Promoting Prediction Markets With Meaningless Internet-Point Badges
Intro
(x-post)
I’d like to live in a world where prediction-market use is common and high-prestige.
The easiest way for this to happen is for prediction markets with money to be legal.
In the absence of this, there might nevertheless be some potential low-hanging fruit for a point-based prediction market—Metaculus, or some unidentified contender—to promote the wide acceptance of prediction markets. The same action might also improve the general quality of journalism, potentially.
Proposal
The prediction market creates a new feature. The feature allows a user of the market to create a small badge, displayable on the user’s blog, Medium, Substack, or elsewhere, that displays the person’s username and a score measuring the accuracy of their predictions.
The score could be an absolute measure such as Brier score, or a relative measure such as the percentile that the person occupies within the market. It could also be colored according to the number of predictions the person has made; or it could have a tag indicating that this accuracy only obtains within a particular subject or field; or it could indicate the time horizon with which they typically make predictions; generally, there are numerous addendums that could be added.
All of the above details are important, but for the moment I put them to the side.
The badge could be displayed at the head of every article by the author, potentially.

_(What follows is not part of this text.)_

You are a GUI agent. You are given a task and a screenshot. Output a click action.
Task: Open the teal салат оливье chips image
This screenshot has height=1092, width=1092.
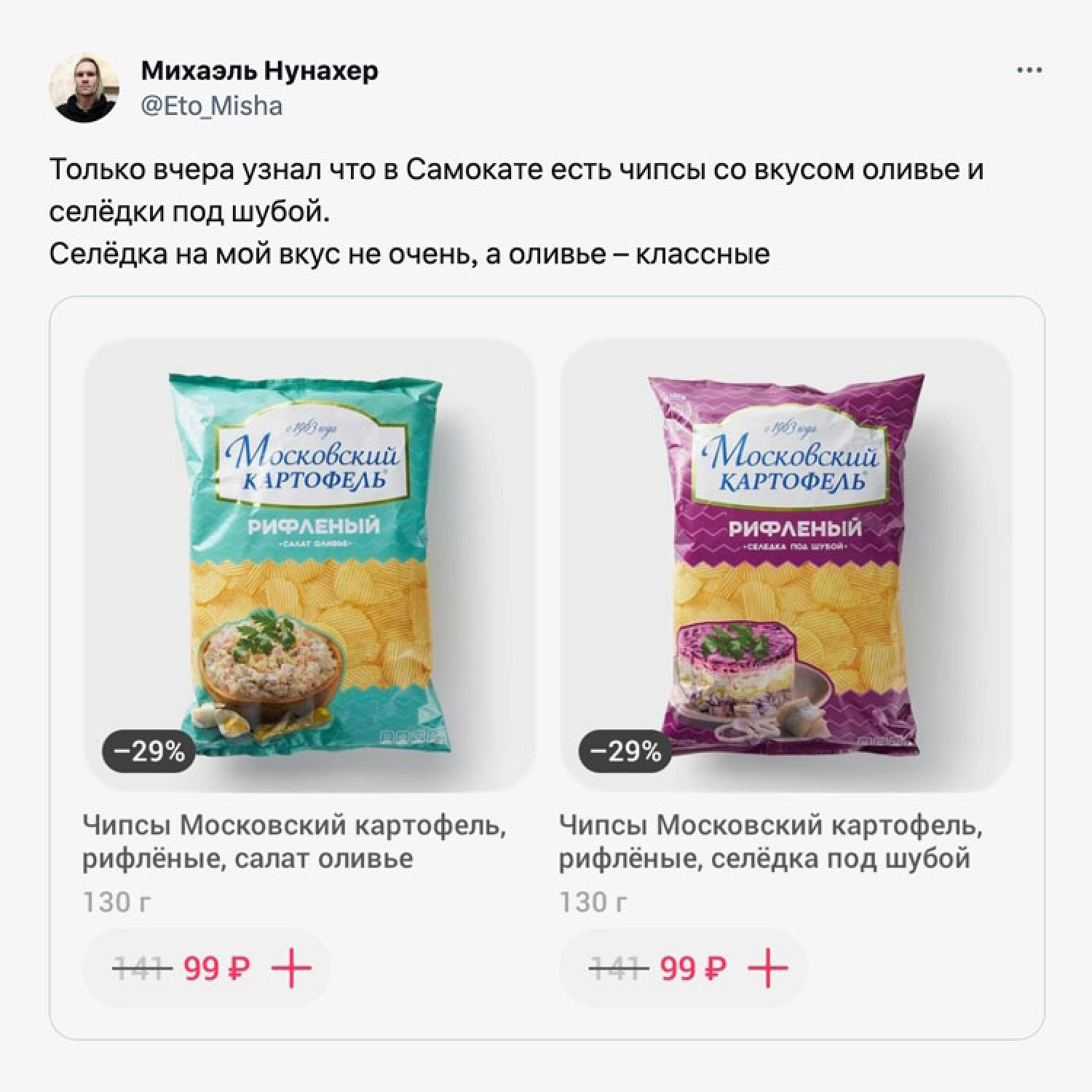pos(309,566)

Codewise, this would work similarly to any front-end widget managed by another server, i.e., like a commenting system, like a Twitter embed, and so on and so forth. So of course it would update live as the predictions by the author came true / did not come true, even on older articles.
(This badge could be supplemented, of course, by embedded questions from prediction markets, which could be placed in articles. Metaculus already has these.)
Possible Points in Favor
People are tired of shitty media. There’s an enormous groundswell of media distrust from many angles, as far as I can tell. A measure like this is easy to understand, at least in the basics, and provides clear evidence of credibility for those who use it, entirely independent of trust.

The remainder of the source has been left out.